*** Opening of Available data ***
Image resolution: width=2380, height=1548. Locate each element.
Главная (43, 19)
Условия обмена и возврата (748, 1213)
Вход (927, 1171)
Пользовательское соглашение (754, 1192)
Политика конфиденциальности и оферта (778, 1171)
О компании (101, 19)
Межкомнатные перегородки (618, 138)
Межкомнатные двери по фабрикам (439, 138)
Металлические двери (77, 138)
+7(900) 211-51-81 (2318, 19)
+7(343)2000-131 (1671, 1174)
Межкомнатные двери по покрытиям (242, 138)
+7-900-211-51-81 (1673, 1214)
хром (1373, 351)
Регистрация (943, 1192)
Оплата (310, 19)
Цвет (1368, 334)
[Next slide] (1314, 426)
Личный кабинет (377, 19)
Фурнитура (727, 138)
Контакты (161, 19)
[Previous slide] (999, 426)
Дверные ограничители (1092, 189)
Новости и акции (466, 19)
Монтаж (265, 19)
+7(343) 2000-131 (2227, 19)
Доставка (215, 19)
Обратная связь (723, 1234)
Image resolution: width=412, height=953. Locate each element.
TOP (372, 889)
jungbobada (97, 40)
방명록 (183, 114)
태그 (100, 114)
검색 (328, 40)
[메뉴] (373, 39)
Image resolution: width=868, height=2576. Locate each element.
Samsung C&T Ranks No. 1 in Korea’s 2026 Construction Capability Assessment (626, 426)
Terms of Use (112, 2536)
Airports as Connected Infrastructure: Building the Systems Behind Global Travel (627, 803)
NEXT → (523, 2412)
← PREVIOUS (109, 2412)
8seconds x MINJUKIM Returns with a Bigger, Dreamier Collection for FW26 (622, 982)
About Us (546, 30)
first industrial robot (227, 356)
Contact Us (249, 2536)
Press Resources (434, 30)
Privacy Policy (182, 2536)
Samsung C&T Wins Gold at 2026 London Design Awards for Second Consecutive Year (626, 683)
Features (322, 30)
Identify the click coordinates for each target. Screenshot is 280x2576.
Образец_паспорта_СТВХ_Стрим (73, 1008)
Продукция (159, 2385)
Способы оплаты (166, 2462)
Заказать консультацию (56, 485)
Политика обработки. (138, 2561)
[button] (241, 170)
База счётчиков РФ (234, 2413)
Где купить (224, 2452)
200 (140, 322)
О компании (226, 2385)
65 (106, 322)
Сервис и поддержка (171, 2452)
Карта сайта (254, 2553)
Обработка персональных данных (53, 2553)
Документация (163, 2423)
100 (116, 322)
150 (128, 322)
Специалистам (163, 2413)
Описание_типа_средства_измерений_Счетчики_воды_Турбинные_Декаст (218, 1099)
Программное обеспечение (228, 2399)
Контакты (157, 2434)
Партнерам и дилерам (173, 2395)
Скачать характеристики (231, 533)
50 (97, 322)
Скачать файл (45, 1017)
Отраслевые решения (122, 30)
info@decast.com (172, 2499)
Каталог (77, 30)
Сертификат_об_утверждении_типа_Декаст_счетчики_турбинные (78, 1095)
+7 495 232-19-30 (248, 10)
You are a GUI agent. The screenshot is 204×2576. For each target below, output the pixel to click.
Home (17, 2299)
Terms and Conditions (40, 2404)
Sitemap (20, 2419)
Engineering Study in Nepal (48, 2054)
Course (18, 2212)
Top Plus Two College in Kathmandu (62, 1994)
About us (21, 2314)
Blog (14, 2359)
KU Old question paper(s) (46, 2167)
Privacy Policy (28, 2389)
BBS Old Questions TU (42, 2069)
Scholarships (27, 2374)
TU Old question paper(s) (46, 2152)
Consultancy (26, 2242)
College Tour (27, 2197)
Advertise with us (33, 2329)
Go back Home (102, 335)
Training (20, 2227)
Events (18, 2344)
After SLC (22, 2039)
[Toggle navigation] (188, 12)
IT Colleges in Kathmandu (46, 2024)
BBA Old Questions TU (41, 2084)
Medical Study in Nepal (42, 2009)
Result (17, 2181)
*** Close of Available data ***
→ **Work order**: Return exactly the lines above from the line that has "Межкомнатные двери по покрытиям (242, 138)" through the line that has "Доставка (215, 19)", inclusive, and nothing else.

→ **Result of this exercise**:
Межкомнатные двери по покрытиям (242, 138)
+7-900-211-51-81 (1673, 1214)
хром (1373, 351)
Регистрация (943, 1192)
Оплата (310, 19)
Цвет (1368, 334)
[Next slide] (1314, 426)
Личный кабинет (377, 19)
Фурнитура (727, 138)
Контакты (161, 19)
[Previous slide] (999, 426)
Дверные ограничители (1092, 189)
Новости и акции (466, 19)
Монтаж (265, 19)
+7(343) 2000-131 (2227, 19)
Доставка (215, 19)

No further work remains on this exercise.